Adapted by Philip Mackie from Hubert Monteilhet's 1960 novel Les Mantes Religieuses, a typically French study in murderous amorality, it stars Jonathan Pryce as intense young historian Christian who marries sexually-liberated secretary Beatrice (Cherie Lunghi) for rather murky reasons. She's already having an affair with his boss, Professor Paul Canova (Pinkas Braun), whose second wife, the glamorous Vera (ex-Bond girl Carmen Du Sautoy), may or may not be the insect of the title – the fact that she will inherit Canova's considerable wealth in the event of his death has already aroused the suspicion of a team of Zurich insurance investigators. That death duly occurs, leaving Christian, Beatrice and Vera trying to figure out who holds which cards as each vies for the winning hand.

Praying Mantis may not have aged as well as the film Pryce starred in three years later – Terry Gilliam's dystopian sci-fi Brazil – but it isn't without its appeal, both as a curio item and as a well-paced (if far-fetched) psychological thriller.

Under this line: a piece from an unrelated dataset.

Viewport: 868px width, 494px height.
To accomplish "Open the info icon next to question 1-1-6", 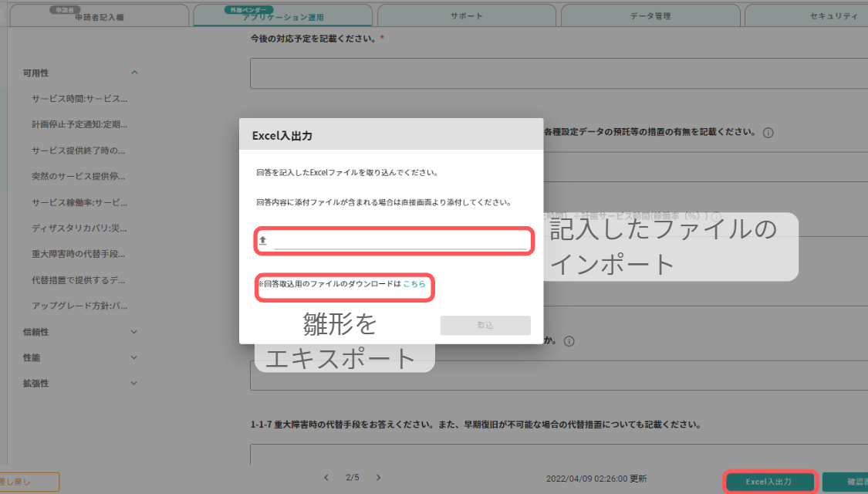I will [569, 340].
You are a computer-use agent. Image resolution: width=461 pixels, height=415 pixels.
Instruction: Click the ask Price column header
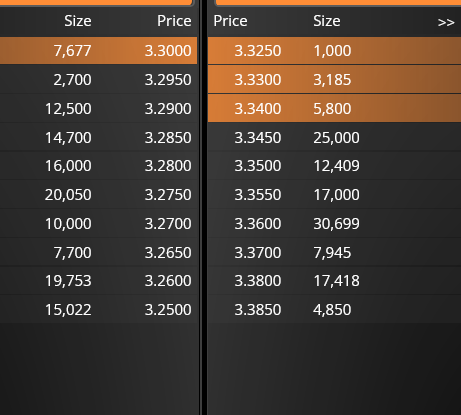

Broadchurch: Series 1-3 (15)

Acorn Media, £24.99

OVER nine million people watched the recent finale of series three of ITV's blockbuster crime drama, but if you were one of the few sentient adults who didn't and who has never watched the TV phenomenon about life, death and mismatched police officers in a cliff-top Dorset town, you can gorge yourself on all 24 episodes in this definitive boxset. And definitive it certainly is: Broadchurch creator Chris Chibnall has stated that season three is the last. And besides, he's off to head up the Dr Who scriptwriting team for the BBC so he won't have time to think about what Olivia Colman and David Tennant's characters Ellie Miller and Alec Hardy might be getting up to. Which is, as everyone who has seen the show will admit, a great pity.